I'd be irritated if it was my DH. Not because I wasn't invited- I can give him the benefit of the doubt that he thought it was going to be an all guys happy hour again- but that he didn't bother to tell me about it until the last minute and then pretended that he had already told me.
I'd also be peeved that he was staying so late without letting me know, when he knew that I was sitting at home alone and had been expecting him to be back hours ago. I don't usually mind if DH stays out much later than intended with his friends- provided that he calls to tell me that he'll be back later than intended- but it is a different situation when you haven't seen much of each other lately and were looking forward to spending the evening with him.
That's just it--he has invited me before. It's not necessarily "guys night." It's "XX Fraternity Alumni Happy Hour." Those guys have always made it clear that s/o's are invited.

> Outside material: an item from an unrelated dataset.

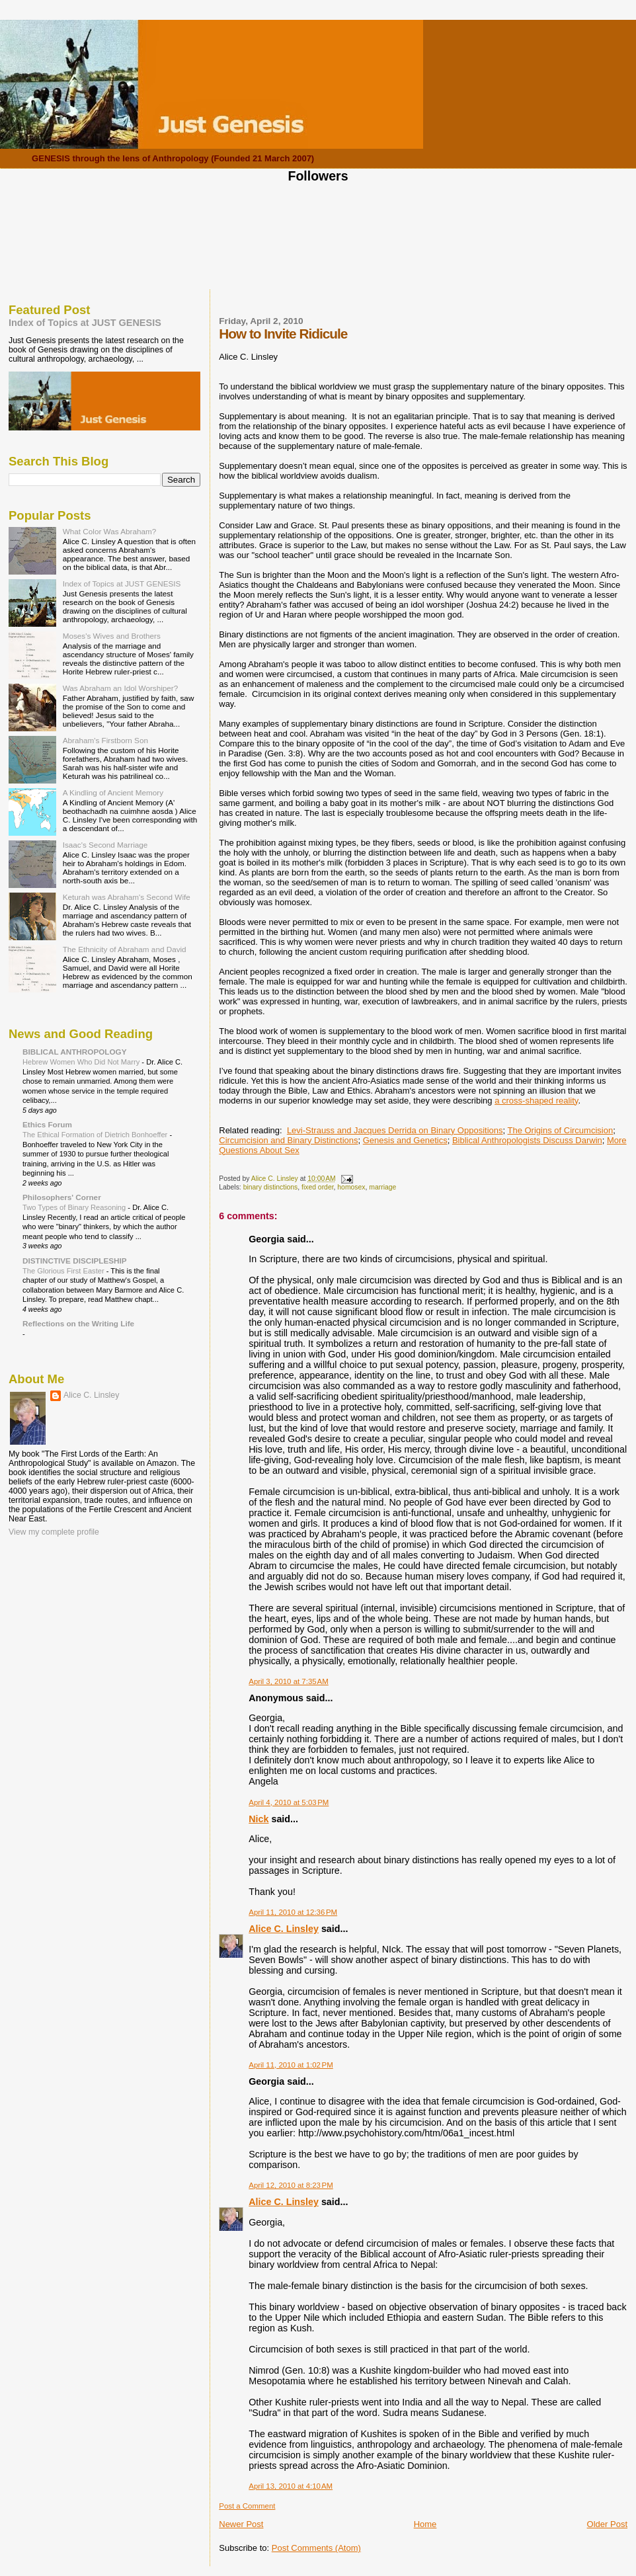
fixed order (317, 1187)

Hell, I went to Hooter's once with those guys. They treated me like a queen.
He got home close to 9. I slept on the couch all night because he ended up being a snoring machine by 10:20. I didn't have the energy to fight it, so I gave up and retreated.
I explained why I was hurt and it made no impression. But, H rarely shows emotion so he probably just doesn't understand.
H has done that to me a couple of times - he'll invite me out with the guys one night, then a few weeks later, he'll go without me [even though the other guys bring their SO's]. I think I get more mad at the fact that I'm already the missing wife - since we still have an LDR until JJ and I move to Colorado next summer - and people think we're not married since I'm never around. But sometimes, he just doesn't think. He wants time with the boys, so he just goes.
I hope that your H catches the hint soon. Frustrating.